--- SUPPLIED INFORMATION Enclosed Below ---
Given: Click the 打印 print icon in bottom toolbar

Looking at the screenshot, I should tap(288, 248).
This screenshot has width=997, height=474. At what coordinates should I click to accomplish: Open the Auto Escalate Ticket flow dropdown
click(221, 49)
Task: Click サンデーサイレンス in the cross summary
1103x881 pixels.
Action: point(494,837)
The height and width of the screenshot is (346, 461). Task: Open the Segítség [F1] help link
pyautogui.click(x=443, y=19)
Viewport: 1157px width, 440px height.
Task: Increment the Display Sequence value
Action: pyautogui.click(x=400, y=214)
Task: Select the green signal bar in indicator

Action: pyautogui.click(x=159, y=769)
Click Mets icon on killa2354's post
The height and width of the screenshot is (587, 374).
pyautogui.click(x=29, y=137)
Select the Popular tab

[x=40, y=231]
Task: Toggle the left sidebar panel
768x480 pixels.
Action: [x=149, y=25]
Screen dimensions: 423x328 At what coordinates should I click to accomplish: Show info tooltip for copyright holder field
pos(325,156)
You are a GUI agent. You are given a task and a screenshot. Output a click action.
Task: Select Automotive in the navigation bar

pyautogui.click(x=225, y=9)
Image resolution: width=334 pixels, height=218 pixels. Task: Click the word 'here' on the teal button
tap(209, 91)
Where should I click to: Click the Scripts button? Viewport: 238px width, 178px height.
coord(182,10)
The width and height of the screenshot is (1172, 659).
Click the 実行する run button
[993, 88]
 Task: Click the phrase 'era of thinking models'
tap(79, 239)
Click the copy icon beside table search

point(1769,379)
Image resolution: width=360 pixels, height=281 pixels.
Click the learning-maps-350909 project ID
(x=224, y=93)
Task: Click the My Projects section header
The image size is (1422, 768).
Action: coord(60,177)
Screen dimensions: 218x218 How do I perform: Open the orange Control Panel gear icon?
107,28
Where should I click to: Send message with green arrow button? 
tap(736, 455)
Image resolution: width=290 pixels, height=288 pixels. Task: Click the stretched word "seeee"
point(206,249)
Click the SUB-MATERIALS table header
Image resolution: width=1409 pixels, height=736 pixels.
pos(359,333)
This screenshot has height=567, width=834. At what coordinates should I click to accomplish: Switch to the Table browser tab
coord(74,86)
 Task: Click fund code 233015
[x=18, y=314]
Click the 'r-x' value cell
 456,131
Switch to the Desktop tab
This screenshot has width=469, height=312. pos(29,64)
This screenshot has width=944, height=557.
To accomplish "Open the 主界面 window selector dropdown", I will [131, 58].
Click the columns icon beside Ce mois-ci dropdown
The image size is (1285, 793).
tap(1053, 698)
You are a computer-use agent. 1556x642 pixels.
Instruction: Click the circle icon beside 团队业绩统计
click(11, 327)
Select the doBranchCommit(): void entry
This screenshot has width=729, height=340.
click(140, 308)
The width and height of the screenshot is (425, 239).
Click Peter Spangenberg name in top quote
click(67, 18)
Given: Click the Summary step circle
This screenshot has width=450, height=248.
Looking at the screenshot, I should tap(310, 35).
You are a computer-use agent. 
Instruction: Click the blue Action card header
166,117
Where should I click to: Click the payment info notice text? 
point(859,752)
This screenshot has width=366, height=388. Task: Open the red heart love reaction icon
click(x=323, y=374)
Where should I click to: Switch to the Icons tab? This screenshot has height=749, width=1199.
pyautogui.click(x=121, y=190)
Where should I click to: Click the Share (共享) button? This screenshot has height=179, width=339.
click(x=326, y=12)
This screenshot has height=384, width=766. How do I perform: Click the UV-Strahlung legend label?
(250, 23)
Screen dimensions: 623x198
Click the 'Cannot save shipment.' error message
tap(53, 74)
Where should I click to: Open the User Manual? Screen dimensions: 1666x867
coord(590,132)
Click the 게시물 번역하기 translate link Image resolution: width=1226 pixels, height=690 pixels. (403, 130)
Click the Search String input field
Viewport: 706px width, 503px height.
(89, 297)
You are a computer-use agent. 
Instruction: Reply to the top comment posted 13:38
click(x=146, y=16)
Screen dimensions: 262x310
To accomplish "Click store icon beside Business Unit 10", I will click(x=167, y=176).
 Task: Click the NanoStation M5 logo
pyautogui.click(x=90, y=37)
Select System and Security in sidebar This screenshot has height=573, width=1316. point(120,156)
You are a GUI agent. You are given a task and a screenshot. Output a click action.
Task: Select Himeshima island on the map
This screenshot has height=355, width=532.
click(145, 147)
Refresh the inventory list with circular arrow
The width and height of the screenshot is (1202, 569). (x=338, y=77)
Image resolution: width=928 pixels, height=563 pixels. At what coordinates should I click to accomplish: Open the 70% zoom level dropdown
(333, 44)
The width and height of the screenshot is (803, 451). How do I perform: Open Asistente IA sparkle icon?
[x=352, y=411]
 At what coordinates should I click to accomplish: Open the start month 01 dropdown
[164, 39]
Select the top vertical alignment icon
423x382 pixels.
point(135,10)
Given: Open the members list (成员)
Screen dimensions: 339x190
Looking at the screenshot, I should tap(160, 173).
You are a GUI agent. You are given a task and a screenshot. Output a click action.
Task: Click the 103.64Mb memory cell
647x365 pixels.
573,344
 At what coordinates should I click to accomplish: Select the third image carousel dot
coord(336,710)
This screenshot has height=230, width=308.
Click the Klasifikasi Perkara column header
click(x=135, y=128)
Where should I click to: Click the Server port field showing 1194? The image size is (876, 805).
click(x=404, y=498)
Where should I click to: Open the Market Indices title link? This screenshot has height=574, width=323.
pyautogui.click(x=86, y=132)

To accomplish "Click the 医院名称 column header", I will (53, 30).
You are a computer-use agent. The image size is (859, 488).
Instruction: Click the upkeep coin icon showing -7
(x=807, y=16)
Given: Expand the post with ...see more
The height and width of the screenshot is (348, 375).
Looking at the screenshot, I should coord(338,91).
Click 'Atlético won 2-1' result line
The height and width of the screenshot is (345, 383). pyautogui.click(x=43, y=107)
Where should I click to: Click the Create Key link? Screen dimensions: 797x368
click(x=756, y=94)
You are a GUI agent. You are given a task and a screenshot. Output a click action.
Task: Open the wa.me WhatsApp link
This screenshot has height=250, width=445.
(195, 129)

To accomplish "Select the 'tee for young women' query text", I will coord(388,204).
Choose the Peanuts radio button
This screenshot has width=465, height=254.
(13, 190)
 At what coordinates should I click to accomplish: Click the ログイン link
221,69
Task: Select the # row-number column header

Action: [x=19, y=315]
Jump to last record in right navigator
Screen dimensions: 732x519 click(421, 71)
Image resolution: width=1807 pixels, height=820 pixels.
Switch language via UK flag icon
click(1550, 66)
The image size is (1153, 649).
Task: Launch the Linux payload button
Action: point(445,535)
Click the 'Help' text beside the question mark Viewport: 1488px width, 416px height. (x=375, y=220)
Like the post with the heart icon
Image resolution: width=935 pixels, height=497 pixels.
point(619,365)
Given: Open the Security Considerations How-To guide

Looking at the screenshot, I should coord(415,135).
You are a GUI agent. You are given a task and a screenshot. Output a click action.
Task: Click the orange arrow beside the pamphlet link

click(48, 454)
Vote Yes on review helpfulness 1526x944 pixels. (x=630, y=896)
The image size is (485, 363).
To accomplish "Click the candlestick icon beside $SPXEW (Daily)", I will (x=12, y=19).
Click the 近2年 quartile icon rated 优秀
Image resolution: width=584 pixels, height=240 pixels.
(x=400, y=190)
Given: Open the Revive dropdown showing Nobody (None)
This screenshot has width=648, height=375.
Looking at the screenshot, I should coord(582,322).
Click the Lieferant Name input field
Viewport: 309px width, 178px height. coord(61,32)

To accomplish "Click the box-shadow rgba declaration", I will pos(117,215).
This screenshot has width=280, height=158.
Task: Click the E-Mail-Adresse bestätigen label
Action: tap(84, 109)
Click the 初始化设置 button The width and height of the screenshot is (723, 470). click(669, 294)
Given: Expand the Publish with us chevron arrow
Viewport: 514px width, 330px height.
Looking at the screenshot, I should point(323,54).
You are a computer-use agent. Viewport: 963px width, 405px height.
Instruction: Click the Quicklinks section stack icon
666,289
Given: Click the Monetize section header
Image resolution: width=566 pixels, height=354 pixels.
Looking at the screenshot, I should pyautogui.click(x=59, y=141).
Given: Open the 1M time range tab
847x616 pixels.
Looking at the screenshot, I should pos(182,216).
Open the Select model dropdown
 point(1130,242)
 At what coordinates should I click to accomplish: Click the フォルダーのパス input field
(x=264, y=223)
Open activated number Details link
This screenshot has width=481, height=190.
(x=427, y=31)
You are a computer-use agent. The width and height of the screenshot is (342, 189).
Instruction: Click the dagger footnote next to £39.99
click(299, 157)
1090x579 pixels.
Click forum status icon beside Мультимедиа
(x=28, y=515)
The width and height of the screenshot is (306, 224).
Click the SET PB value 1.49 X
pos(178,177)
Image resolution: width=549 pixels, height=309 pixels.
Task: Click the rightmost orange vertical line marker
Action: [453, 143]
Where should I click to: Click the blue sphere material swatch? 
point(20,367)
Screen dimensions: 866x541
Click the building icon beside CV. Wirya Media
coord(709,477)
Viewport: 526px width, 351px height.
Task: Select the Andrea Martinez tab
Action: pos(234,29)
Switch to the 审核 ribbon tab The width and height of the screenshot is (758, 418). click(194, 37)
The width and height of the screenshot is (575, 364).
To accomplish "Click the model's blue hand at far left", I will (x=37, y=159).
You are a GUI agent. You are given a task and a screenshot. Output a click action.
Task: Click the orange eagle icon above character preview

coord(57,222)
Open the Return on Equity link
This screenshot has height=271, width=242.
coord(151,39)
--- End of Enclosed SUPPLIED INFORMATION ---
# [YOUR OBJECTIVE]
Please return all lines from the records that hold the word "Expand".

# [SOLUTION FOR THIS PROBLEM]
Given: Expand the post with ...see more
Given: Expand the Publish with us chevron arrow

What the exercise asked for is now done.